- _Given text_
Content starts
Urticaria (Hives)

What is urticaria?

Urticaria is characterised by wheals (hives), which are superficial red skin swellings lasting a few minutes to 24 hours, and are usually very itchy. Urticaria can be acute (< 6 weeks in duration) or chronic (> 6 weeks in duration, regular occurrence).

The redness and swelling are due to changes in small blood vessels of the skin. Histamine, a chemical which causes itch, is released into the skin, causing localised skin swellings. Any part of the body can be affected, and they usually resolve within 24 hours. However, new wheals may continue to erupt on other areas.

What caused my urticaria?

The cause is frequently not found. Some known triggers include:

  1. Allergies to:
    1. Food such as nuts, egg, food additives, shellfish. It can occur even if you have eaten it many times before without any problems.
    2. Insect bites and stings.
    3. Medicines like penicillin, aspirin, and painkillers.
  2. Viral infections
  3. Contact allergies to chemicals, latex, cosmetics, plants.

Sometimes, urticaria is caused by a physical stimulus on the skin. Examples of physical stimuli are physical pressure on the skin, exercise, cold temperature and sunlight.

Is this condition dangerous?
Content ends
- _Task directions_
From the urticaria text, reproduce verbatim the passage that opens with the words containing "The redness and" and closes with "without any problems.".

- _Data listing_
Content starts
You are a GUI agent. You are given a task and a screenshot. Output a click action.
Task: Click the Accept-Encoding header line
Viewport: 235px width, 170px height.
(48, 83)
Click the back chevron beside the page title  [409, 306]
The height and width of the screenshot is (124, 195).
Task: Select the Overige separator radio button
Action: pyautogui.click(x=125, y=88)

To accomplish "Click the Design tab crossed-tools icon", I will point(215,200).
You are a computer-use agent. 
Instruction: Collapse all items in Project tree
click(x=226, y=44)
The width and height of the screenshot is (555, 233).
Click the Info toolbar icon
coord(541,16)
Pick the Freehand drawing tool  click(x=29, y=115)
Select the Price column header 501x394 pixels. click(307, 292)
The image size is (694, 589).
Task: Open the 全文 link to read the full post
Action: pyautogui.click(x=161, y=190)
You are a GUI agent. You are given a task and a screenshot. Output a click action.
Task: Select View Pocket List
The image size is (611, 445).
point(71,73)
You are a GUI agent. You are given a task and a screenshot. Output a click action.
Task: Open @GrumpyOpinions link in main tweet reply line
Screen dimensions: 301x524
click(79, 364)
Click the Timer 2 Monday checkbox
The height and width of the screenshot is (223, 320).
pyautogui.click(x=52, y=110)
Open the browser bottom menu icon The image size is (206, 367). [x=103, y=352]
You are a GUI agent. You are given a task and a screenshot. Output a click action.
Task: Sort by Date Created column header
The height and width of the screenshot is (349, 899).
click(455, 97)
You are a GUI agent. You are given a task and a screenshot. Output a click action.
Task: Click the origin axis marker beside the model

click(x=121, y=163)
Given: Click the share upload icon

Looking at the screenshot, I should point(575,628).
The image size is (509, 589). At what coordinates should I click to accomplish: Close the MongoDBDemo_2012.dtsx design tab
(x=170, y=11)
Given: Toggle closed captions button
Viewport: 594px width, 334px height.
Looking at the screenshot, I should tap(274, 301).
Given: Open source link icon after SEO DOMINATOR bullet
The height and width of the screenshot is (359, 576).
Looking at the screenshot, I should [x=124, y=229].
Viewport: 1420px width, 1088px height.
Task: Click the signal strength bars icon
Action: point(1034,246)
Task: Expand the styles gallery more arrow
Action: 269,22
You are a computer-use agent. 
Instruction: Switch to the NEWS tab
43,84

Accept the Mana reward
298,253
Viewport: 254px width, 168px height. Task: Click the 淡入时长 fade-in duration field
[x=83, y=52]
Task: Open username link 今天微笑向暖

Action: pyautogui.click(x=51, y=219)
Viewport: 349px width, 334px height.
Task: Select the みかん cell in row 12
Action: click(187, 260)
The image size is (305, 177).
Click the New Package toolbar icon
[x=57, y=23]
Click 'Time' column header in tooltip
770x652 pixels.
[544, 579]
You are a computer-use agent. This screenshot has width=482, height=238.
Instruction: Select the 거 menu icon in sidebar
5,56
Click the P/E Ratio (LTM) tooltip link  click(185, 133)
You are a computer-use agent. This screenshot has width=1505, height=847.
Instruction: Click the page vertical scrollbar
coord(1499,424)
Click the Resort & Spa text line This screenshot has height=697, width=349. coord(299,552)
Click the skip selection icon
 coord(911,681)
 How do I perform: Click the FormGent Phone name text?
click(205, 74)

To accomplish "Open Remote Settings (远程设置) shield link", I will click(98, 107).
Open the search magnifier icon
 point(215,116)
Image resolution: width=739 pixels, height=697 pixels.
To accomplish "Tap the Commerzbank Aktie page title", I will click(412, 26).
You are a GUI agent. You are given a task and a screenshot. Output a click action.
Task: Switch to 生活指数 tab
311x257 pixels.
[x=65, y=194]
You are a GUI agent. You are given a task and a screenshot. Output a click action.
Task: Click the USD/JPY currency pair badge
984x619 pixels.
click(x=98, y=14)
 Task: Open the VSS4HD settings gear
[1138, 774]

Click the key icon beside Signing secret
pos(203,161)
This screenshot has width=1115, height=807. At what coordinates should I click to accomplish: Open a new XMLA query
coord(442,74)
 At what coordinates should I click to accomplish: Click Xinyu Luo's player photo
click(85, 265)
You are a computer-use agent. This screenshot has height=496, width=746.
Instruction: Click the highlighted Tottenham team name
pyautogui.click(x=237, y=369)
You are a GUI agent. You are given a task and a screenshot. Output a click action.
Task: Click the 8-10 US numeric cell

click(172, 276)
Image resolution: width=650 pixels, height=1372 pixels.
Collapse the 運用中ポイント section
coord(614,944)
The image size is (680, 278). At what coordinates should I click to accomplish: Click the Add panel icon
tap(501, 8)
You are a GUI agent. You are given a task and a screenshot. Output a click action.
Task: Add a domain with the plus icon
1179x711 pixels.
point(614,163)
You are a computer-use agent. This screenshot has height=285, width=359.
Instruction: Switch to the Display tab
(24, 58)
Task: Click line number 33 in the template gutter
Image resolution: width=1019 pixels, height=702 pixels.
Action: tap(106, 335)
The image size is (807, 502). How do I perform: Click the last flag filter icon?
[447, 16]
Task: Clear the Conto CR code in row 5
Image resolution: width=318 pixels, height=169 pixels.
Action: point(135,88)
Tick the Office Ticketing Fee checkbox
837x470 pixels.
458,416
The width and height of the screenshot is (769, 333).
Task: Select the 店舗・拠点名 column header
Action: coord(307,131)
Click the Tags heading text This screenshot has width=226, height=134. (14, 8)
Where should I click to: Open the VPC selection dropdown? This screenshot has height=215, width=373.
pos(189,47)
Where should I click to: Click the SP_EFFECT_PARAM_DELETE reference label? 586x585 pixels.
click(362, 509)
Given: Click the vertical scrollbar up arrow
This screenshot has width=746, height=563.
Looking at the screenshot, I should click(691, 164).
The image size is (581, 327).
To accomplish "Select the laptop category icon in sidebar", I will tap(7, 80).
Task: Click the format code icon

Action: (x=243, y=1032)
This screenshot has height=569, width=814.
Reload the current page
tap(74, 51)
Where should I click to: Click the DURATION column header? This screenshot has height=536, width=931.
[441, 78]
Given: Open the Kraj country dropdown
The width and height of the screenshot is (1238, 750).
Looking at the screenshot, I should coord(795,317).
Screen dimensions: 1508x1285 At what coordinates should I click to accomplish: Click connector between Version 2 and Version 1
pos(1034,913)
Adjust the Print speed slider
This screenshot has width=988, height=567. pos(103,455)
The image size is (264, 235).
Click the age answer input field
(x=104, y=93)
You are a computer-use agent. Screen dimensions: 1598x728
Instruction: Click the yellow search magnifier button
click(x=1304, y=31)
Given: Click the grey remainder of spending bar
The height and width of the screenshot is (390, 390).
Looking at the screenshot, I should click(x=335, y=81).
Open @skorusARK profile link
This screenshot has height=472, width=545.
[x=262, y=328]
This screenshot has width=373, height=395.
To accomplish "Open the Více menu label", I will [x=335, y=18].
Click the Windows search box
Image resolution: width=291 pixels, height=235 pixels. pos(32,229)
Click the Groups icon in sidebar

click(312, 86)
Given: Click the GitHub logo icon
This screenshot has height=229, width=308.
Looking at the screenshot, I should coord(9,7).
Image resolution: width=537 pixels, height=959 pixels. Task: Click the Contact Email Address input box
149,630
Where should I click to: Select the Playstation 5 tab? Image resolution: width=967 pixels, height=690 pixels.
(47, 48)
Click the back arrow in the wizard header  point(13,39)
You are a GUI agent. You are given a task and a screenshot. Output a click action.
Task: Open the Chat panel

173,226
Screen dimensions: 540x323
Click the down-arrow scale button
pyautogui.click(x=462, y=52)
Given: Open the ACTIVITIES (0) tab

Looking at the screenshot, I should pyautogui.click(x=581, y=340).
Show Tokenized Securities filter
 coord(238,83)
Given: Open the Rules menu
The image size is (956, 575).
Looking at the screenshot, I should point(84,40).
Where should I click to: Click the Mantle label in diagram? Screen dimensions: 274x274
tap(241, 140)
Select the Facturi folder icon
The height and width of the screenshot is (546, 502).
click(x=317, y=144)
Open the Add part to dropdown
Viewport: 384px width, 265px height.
Content ends
- _Response for this exercise_
The redness and swelling are due to changes in small blood vessels of the skin. Histamine, a chemical which causes itch, is released into the skin, causing localised skin swellings. Any part of the body can be affected, and they usually resolve within 24 hours. However, new wheals may continue to erupt on other areas.

What caused my urticaria?

The cause is frequently not found. Some known triggers include:

  1. Allergies to:
    1. Food such as nuts, egg, food additives, shellfish. It can occur even if you have eaten it many times before without any problems.